Las redes sociales han actualizado sus políticas de privacidad para adecuarse a la nueva norma. Una vez que te informan, ¿todo vale?

Hay dos principios básicos. La minimización, solo tratar los datos imprescindibles para ese servicio, y la proporcionalidad. No solo porque el consumidor “se entregue” y dé el consentimiento valdría. Hay que ir viendo caso por caso.

¿Qué ocurre si hay una red social pequeña pero muy implantada, por ejemplo, entre los adolescentes?

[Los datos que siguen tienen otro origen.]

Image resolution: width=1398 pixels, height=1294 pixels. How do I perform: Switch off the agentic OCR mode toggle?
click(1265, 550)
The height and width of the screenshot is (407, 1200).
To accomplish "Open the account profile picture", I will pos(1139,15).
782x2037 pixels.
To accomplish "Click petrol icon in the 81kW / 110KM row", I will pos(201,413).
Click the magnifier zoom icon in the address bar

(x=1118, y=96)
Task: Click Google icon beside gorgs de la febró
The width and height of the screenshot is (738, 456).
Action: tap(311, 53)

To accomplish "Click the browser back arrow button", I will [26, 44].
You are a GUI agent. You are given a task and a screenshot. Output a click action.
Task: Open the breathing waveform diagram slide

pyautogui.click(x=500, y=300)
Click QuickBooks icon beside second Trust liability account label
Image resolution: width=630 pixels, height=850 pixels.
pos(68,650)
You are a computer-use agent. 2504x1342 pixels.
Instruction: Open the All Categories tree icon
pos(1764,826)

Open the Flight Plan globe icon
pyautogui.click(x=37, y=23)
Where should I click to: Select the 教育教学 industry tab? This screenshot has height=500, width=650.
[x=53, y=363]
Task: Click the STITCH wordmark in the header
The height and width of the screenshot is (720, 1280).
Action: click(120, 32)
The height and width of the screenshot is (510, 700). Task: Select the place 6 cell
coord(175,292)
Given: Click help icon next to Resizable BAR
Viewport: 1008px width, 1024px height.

Por supuesto que vamos a ser tremendamente beligerantes y proactivos con todas las redes sociales, y sobre todo con las que utilizan los menores. Trabajamos desde hace años para intentar que los jóvenes usen internet de forma responsable. El reglamento establece una horquilla de 13 a 16 años para dar el consentimiento del tratamiento de los datos cuando se es menor de edad. Ahora mismo en España la edad está en 14 años, y en el proyecto de ley que se está tramitando en el Congreso la edad se ha establecido en 13 años, como la mayoría de los países de nuestro entorno.

Hay que recordar que la Agencia también multó a Facebook el pasado septiembre con 1,2 millones de euros al comprobar que trataba los datos de usuarios españoles sin contar con aceptaciones explícitas, o gracias a consentimientos poco informados. La directora explica que se trataban datos sensibles y de carácter ideológico. Cuando se pedía la cancelación, la red social se quedaba esos datos durante 17 meses.

¿Para qué usaban esos datos?

La finalidad principal de Facebook es ganar dinero por publicidad. Perfilar y vender esos datos a terceros para que se muestre publicidad segmentada adaptada a ese perfil ideológico.

¿A qué empresas se aplica el nuevo reglamento?

Protege a los ciudadanos que vivamos en Europa, no solo respecto a las empresas que están en nuestro continente, sino a cualquiera del mundo. Obliga simplemente por ofrecer bienes o servicios o hacer un perfilado de los consumidores europeos.

¿Cómo afecta el reglamento a la legislación española?

El reglamento es directamente aplicable a partir del 25 de mayo. Aunque no se haya aprobado aún la Ley Orgánica de Protección de Datos, el régimen sancionador se aplica. Ya he advertido en el Congreso de que necesitamos esa ley porque si no las infracciones pueden caducar. El día 25 haré público un estudio interno de la ley sobre aspectos de la actual ley orgánica que devienen inaplicables.

¿Cómo le afectará el reglamento a un autónomo o pyme que maneje los datos de sus clientes?

Si solo trata datos de clientes, de proveedores y a lo mejor de un par de empleados, si son datos de riesgo básico puede utilizar Facilita, una herramienta que hemos creado y que en 20 minutos permite rellenar un formulario a quienes traten datos con riesgo de carácter básico.

¿En qué consiste la portabilidad de los datos, uno de los nuevos derechos que recoge el reglamento?

Es un derecho nuevo que permite, por ejemplo, que si quieres cambiar tus fotos y vídeos de una red social a otra, no tengas que bajártelos primero y cargarlos en la otra, sino que una red se lo traspase a la otra, si es técnicamente operativo. Es responsabilidad de cada uno lo que quiera subir de su vida a una red social, pero a partir de ahora si una compañía no le convence y se quiere cambiar a otra, se da la facilidad de que lo puedan hacer entre ellas. Para que la primera borre esa información personal, sin embargo, el usuario tendría que pedirlo.